* TASK SET
- A) Answer these questions from the article on the Way of the Cross in the Phoenix Park, one line each:
(i) Where and at what time does the public Stations of the Cross begin?
(ii) Which movement organizes the event?
(iii) How many people does Lee Sorenson say the event generally draws?
- B) List every place name that appears in the article on the Way of the Cross in the Phoenix Park.
- C) Carry on the article about the Way of the Cross in the Phoenix Park from the point where it ends.

* SELECTED PASSAGE
======

By Susan Gately - 30 March, 2018

Archbishop Diarmuid Martin leading a previous Way of the Cross through the Phoenix Park.

The Archbishop of Dublin, Dr Diarmuid Martin, will today, lead the Way of the Cross through the Phoenix Park in Dublin. The public Stations of the Cross begins at 12.00noon at the Wellington Monument.  The procession will then make its way to the Papal Cross, stopping five times along the way to recall moments of Christ’s passion. At each of these the Archbishop of Dublin will give a reflection.

This is the  16th year that the Archbishop has led the Way of the Cross which is organised by the Communion and Liberation movement (CL). Speaking to CatholicIreland in advance of the event, Lee Sorenson from Communion and Liberation said the numbers had increased over the years, and for many “it has become a tradition now”.

“You generally get around 1,000 people but I’m a bit worried about the weather tomorrow which may be a factor.”

Mr Sorenson said there were not many public gestures like this and they were important. “The Way of the Cross tends to attract people who wouldn’t necessarily be church going,” he said.

Generally, as it is hard to get parking in the Phoenix Park, the public Stations starts off with a few hundred people, and “then it grows as it goes along, also with passers by and latecomers, and by the end it is usually at its peak.  So when we finish at the Papal Cross and we are up there looking down, you can see quite a large crowd. People don’t usually leave early which is a good sign as well.”

======

* DATA SHOWN
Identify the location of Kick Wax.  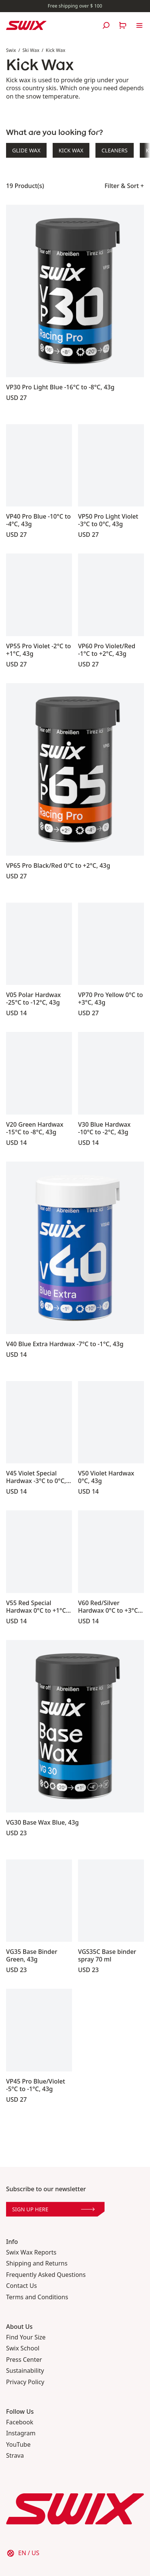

======

* RESPONSES TO THE TASKS
- A)
(i) At the Wellington Monument, at 12.00 noon.
(ii) The Communion and Liberation movement (CL).
(iii) Around 1,000 people.

- B)
Phoenix Park
Dublin
Wellington Monument
Papal Cross

- C)
The event starts with the recitation of the Angelus, and then at each of the five stations, there are readings and Archbishop Martin gives a short reflection of his own. “His interventions are published, but not given out until the moment of the walk,” explained Mr Sorenson. The reflections are also published on the website for the Dublin diocese. “We only do five stations, not 14, so there is a lot of walking in silence in between, to reflect on what has been said.”

The crowd gets the “odd jeering” from the road, he said, but “that wouldn’t be typical. Generally people are silent.  They see something important is going on and they are quite respectful. The Archbishop’s presence is something that gets people’s attention as they walk by. Walking behind the cross, he stands out.”

Occasionally in the past, the Papal Nuncio has joined the solemn procession, but the presence of Archbishop Jude Thaddeus Okolo from Nigeria is not envisaged today. “We’re not expecting him but you never know though,” added Mr Sorenson.

While not officially involved in the Referendum campaign, CL has produced a leaflet with comments on the campaign which they plan to distribute at the end of the Way of the Cross. The leaflet entitled: Referendum: a great divide or an impossible unity? is available for download from the CL website: http://ie.clonline.org/default.asp?id=750

This evening, Archbishop Diarmuid Martin and Church of Ireland Archbishop Michael Jackson will lead a silent procession from the Anglican Christchurch Cathedral to the Catholic St Mary’s Cathedral in Dublin, carrying the cross of the Taizé community.  The procession begins at 7.15 pm at Christchurch.